Cathedral in Ontario, Canada

The Cathedral of St. Catherine of Alexandria is the mother church of the Roman Catholic Diocese of Saint Catharines. The cathedral is located in St. Catharines, Ontario.

==History==
The first Catholic church was opened to meet the spiritual needs of the Irish labourers who built first Welland Canal (opened in 1829). It was a wood structure and stood on the site where the present Cathedral was built. It blessed and opened by Bishop Alexander Macdonell of Kingston on November 12, 1831. The structure was then burned down by arson on August 23, 1842. At that time, the construction of the second Welland Canal was underway, which resulted in many Irish labourers in the area.
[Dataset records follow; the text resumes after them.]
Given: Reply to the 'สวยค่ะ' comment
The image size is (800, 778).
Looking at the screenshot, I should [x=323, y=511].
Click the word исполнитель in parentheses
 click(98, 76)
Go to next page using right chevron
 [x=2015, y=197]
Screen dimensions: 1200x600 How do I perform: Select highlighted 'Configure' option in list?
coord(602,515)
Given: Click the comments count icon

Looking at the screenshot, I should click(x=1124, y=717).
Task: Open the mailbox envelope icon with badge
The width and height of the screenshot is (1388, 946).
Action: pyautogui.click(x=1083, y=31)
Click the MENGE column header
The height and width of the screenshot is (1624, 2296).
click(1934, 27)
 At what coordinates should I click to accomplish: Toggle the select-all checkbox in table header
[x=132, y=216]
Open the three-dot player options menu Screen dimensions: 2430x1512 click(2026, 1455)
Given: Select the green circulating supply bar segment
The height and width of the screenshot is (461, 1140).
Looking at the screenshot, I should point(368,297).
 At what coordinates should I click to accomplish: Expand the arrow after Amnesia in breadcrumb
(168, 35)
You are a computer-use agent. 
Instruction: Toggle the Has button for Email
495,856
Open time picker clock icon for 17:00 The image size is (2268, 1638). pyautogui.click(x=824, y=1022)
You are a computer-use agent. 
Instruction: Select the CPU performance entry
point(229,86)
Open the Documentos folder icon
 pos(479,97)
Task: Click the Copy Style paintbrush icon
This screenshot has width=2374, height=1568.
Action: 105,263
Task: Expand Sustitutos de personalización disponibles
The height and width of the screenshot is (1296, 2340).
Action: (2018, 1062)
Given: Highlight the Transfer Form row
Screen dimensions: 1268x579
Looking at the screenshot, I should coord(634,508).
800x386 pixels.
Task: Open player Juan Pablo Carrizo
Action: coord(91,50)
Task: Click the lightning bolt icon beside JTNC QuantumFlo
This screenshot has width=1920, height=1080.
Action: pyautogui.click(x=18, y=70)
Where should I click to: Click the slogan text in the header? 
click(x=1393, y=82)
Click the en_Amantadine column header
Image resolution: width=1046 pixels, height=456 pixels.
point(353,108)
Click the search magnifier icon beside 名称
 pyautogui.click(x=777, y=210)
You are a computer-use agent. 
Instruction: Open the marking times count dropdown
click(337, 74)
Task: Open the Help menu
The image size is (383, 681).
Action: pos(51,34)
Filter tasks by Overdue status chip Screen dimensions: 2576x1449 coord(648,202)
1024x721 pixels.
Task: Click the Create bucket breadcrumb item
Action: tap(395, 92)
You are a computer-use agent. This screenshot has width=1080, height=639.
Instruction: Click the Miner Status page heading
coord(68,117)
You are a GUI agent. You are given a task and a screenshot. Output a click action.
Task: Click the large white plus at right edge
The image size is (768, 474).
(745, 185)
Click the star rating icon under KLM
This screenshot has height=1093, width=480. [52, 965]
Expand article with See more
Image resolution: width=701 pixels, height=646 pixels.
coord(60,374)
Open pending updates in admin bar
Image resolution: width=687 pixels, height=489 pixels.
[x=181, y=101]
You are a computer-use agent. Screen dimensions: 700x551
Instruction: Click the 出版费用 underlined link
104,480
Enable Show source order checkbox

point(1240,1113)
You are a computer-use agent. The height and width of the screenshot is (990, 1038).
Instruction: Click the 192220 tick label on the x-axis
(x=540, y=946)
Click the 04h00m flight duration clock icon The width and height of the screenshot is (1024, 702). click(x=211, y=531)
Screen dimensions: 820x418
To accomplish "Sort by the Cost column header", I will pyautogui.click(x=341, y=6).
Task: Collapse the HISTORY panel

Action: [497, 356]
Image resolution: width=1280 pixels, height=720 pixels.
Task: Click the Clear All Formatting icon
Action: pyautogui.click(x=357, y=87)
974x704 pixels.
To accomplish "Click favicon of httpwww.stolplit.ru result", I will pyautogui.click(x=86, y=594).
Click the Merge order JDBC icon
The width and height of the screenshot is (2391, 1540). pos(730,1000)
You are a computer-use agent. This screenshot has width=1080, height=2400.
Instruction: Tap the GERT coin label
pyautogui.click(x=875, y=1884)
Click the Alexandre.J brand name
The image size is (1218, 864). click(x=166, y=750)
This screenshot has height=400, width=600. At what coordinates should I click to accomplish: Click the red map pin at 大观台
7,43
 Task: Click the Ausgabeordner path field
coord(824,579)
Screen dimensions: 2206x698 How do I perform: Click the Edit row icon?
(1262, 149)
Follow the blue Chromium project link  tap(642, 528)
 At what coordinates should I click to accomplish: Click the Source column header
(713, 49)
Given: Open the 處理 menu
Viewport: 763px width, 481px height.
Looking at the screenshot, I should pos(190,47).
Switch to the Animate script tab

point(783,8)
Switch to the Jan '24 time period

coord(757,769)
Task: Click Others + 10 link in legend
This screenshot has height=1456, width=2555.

With delays in the construction of the canal, the Irish immigrants would use their free time to construct the church. The cornerstone of the present church was laid on May 25, 1843 and the new church was dedicated to St. Catherine of Alexandria, on June 10, 1845.The patronage of St. Catherine of Alexandra was available, since the Anglican church, which was called St. Catherine's had subsequently burned down in 1836 and rebuilt in 1840 and was dedicated to St. George.

On November 25, 1958, it became the Cathedral Church of the newly formed Diocese of St. Catharines.

In honour of the cathedral's 175th anniversary in 2019, the cathedral's interior was fully restored. In 2021, thieves stole the cathedral's tabernacle. It was later recovered in a nearby park, partially submerged in a canal.